Marie est dans la place

Le plein
Le train dans lequel on monte à Limoges n’a qu’un seul wagon et ses vitres sont sales, à tel point qu’on ne voit rien du dehors. Alors on parle de l’éducation au bonheur et de ce qu’on transmet malgré soi. Quand on arrive à Aubusson, il fait nuit, on descend sur le quai de la gare à tâtons, attentifs aux formes et aux sons. Le bruit de l’eau, un peu rapide, un peu sauvage, le crépitement du feu dans la cheminée, la mince ligne de la route qui traverse la ville ; la ville, quelle est son épaisseur ?, (se demande Hervé dans la nuit). L’espace autour de nous est mystérieux, même si Marie-Pierre et Gérard nous font la visite by night d’un morceau de leur monde.

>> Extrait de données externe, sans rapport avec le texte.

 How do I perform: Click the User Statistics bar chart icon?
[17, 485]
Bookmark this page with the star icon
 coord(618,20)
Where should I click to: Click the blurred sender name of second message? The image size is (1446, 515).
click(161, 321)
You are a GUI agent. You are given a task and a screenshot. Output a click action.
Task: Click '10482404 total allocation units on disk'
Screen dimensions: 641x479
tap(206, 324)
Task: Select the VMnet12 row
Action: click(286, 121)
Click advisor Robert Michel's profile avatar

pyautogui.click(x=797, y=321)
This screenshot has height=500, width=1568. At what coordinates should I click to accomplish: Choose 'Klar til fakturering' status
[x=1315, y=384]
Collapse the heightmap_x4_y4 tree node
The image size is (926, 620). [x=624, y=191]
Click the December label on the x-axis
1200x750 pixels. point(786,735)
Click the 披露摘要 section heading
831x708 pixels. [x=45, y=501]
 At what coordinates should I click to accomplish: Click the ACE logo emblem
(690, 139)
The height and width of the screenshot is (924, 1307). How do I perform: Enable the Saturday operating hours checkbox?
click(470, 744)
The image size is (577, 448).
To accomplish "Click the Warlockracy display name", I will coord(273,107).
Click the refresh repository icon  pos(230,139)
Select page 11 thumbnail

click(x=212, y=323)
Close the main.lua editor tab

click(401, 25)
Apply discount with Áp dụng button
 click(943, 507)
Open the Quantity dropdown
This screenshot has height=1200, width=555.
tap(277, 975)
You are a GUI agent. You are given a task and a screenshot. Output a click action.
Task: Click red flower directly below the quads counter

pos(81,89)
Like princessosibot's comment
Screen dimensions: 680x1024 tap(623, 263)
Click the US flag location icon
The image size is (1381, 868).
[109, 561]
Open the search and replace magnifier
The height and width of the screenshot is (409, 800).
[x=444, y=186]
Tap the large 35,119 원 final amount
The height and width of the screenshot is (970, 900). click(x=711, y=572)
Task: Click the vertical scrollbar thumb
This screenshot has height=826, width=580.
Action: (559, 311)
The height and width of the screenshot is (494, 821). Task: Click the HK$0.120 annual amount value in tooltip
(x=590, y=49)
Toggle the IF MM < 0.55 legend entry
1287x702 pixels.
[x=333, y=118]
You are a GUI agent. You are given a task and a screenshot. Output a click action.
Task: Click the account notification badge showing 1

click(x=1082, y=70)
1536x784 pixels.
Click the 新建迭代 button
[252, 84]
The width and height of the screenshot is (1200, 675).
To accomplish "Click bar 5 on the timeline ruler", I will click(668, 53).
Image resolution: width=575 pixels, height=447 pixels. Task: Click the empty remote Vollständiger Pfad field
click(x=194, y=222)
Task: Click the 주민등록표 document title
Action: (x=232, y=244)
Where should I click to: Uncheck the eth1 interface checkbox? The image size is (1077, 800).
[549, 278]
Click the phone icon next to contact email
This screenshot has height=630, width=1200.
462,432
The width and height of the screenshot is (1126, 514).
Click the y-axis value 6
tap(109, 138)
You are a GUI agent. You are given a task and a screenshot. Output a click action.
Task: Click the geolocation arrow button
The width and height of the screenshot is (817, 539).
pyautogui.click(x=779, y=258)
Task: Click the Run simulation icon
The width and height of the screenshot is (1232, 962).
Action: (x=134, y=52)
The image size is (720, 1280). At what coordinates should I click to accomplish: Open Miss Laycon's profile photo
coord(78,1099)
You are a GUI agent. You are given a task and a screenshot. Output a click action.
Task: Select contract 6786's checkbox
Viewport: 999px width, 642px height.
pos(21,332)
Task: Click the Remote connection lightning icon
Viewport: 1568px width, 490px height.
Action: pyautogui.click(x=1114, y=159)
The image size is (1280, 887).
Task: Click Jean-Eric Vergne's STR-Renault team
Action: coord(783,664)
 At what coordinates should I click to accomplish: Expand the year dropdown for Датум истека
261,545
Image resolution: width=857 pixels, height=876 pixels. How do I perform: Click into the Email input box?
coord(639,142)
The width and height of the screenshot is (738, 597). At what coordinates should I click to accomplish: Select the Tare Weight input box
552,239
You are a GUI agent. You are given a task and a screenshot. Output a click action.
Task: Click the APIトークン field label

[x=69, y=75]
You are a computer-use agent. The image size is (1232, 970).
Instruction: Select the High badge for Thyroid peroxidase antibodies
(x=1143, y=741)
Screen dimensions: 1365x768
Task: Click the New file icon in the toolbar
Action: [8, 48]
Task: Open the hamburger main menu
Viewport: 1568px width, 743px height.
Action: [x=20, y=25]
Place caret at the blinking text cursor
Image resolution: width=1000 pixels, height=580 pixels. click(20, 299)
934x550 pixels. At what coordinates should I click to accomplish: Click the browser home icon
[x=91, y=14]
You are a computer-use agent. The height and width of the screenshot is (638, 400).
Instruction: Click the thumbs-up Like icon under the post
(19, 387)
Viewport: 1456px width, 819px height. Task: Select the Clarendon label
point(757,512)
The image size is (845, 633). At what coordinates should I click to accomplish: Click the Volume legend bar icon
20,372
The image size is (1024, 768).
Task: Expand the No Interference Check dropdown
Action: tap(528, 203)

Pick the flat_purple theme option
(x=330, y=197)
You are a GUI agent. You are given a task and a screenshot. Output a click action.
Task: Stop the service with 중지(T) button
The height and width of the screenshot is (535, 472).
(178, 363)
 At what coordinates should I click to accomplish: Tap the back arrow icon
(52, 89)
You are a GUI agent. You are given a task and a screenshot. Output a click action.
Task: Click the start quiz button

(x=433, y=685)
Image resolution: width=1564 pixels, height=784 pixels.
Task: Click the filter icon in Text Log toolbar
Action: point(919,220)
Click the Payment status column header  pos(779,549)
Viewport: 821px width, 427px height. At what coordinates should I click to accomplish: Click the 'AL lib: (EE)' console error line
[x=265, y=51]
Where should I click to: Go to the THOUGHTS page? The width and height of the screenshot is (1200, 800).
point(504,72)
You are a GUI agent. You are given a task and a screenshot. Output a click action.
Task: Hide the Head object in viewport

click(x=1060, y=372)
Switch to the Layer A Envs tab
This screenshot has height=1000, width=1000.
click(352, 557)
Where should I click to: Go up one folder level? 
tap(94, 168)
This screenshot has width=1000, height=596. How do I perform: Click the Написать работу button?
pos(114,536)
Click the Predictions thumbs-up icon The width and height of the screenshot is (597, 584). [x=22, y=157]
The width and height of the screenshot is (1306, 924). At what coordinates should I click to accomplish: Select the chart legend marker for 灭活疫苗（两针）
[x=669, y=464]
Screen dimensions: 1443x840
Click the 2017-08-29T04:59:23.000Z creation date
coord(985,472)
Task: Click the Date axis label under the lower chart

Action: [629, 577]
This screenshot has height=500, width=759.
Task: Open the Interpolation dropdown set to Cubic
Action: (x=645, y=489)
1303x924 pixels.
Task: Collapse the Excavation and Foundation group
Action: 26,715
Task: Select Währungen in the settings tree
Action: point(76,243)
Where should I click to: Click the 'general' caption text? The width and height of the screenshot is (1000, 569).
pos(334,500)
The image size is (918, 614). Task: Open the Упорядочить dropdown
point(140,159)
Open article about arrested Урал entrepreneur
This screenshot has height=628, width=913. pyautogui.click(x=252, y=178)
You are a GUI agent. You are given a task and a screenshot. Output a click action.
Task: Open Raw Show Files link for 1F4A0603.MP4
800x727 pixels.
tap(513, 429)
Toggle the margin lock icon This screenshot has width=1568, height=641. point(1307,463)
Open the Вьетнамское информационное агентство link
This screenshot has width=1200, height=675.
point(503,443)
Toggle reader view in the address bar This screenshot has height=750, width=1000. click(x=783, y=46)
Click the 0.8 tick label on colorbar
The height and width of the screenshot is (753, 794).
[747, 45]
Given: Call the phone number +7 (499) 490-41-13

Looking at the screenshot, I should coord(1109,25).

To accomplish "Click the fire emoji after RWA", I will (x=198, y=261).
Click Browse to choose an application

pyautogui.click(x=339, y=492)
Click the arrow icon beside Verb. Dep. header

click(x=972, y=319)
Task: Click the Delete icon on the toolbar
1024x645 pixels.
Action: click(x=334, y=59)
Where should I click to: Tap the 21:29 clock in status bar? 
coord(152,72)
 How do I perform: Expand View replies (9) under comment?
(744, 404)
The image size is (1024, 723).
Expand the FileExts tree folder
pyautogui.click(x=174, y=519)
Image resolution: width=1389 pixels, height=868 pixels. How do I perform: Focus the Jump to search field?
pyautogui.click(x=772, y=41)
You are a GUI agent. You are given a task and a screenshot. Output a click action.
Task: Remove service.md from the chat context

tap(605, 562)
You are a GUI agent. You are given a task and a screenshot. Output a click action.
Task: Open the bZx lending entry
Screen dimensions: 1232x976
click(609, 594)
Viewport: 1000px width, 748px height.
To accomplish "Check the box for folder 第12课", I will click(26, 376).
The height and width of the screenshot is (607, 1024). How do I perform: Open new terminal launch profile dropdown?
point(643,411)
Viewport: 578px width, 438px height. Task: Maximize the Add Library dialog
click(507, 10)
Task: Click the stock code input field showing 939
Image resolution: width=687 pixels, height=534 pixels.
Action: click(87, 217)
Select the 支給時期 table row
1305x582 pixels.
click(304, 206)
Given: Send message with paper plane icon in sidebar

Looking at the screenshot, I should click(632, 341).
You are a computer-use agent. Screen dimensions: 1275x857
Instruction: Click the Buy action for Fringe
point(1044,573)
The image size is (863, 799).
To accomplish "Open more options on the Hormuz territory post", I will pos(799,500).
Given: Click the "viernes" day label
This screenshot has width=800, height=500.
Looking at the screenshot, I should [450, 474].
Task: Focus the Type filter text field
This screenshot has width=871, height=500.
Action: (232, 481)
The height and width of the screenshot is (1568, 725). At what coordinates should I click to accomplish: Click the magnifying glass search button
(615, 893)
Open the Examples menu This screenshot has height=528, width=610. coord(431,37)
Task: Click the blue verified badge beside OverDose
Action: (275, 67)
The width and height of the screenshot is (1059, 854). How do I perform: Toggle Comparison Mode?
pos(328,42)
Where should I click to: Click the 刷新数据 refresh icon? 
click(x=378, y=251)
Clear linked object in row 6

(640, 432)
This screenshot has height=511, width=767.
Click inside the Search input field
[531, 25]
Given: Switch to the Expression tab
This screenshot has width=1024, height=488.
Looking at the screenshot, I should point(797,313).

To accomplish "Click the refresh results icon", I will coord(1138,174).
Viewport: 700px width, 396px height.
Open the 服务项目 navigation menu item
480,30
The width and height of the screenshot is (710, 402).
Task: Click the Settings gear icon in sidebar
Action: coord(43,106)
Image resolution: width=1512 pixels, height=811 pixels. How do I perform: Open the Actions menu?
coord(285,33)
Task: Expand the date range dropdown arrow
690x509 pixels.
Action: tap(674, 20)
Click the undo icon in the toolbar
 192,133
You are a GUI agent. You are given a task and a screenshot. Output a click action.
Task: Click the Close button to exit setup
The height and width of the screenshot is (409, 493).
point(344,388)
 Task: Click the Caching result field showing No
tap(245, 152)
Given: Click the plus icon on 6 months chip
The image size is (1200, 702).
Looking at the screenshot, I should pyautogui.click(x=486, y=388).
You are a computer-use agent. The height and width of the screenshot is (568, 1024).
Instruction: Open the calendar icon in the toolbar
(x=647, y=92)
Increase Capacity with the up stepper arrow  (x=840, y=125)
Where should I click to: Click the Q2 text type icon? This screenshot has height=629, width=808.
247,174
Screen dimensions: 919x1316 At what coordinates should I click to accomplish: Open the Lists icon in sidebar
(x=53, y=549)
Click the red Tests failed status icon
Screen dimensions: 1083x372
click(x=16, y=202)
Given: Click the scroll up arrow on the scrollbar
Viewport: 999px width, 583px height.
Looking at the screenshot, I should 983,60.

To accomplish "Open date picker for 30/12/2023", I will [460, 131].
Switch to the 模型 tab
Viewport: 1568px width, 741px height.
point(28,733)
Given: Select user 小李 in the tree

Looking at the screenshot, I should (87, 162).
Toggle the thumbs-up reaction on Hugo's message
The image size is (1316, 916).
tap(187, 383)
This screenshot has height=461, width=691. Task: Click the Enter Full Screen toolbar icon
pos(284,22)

Alors le matin quand on ouvre les yeux, on découvre les couleurs de l’hiver Aubussonnais, des gris moelleux, des bruns foncés et clairs, des verts mousse, et puis ce fameux vert-de-gris sur les roches des collines alentours, et puis ce bel et gros et grand arbre sur l’ancienne nationale qui relie Limoges à Clermont-Ferrand, on dirait un pilier, cet arbre, il faut même descendre du trottoir sur la route pour le contourner. Réunis au théâtre autour de la table on nous délivre les premières indications topographiques et historiques sur la ville, et pour un endroit situé dans la diagonale du vide, on trouve plein de choses, à Aubusson.
Installation au Q.G

Le plan et l’invitation
Arras : 11h17 , Aubusson :18h59
Départ pour Aubusson ce matin. En train et en camion. On y a arrivera dans la soirée. Après le bonheur du stage des Nomades (est ce que le bonheur ça s’apprend ? est ce qu’on peut éduquer les enfants au bonheur, pour toujours savoir comment s’y prendre, pour être heureux ? ), nous partons à Aubusson. Pour la semaine, puisque nous serons de retour dimanche prochain. On part faire du porte à porte à Aubusson. Pour faire le Portrait d’Aubusson, avec et pour les gens. La dernière fois que toute la compagnie s’est déplacée à Aubusson, c’était pour le spectacle Base 11/19. Auparavant, nous y avions joué les Sublimes. Et bien avant, les spectacles du Ballatum Théâtre. Je serais allé jusqu’à toi, à Aubusson. Maggie d’HVDZ et l’équipe du théâtre Jean Lurçat d’Aubusson ont préparé notre arrivée. Réunion avec les associations et information dans les journaux de notre intervention dans la ville. Tout est prêt pour une semaine de rencontres, d’échanges, de conversation, de dialogue et de création en co-construction.
Eclat de soleil

emmitouflés

En rentrant
On a quitté Grand Fort Philippe, mais pas tout à fait. À chaque veillée, chaque portrait, on rentre dans notre ville à nous avec le sentiment d’appartenir un peu à une autre. Lucien (notre jeune stagiaire grand fort philippois) nous a dit que cette semaine avec nous lui avait beaucoup appris au niveau technique mais surtout, cela lui avait appris à s’arrêter et à regarder. Lucien ne se promènera plus de la même manière dans Grand Fort, il prendra le temps d’admirer les détails, d’y voir le côté unique, le côté sublime. « Vous devez connaître tant de détails sur tant de villes, même plus que les habitants, moi par exemple j’ai appris beaucoup de choses sur Grand Fort cette semaine », nous dit-il. On rentre de Grand Fort, grandis et fortifiés par tant d’images qui ne s’effaceront pas: le chenal, le calvaire, les cululuttes, le jardin de Céline sous la neige, le poster-puzzle d’Edith Piaf au Dundee, l’Auberge du cheval Blanc, l’activité intense au centre de l’Estran, les photos de classes du collège Jean Monnet, Hervé qui danse dans la neige devant les cabines de plage…Il nous reste tant et tant de nouveaux paysages à découvrir, tant et tant de rencontres à faire, tant et tant de clubs de cuisine où rire et déguster, de portes où frapper, de place de village où valser, de supermarché où lire, de club des anciens où parler…On rentre chez nous, dans notre ville à nous en prenant le temps de s’arrêter sur les détails: la cour de l’école maternelle enneigée, le sourire de la caissière du carrefour, une magnifique maison qu’on distingue à travers un lourd portail et qui a l’air abandonnée, les jeux du parc délaissés par les enfants pour cause de froid, le grafitti « mon amour » sur le mur devant l’église, on cherche partout le côté unique, le côté sublime.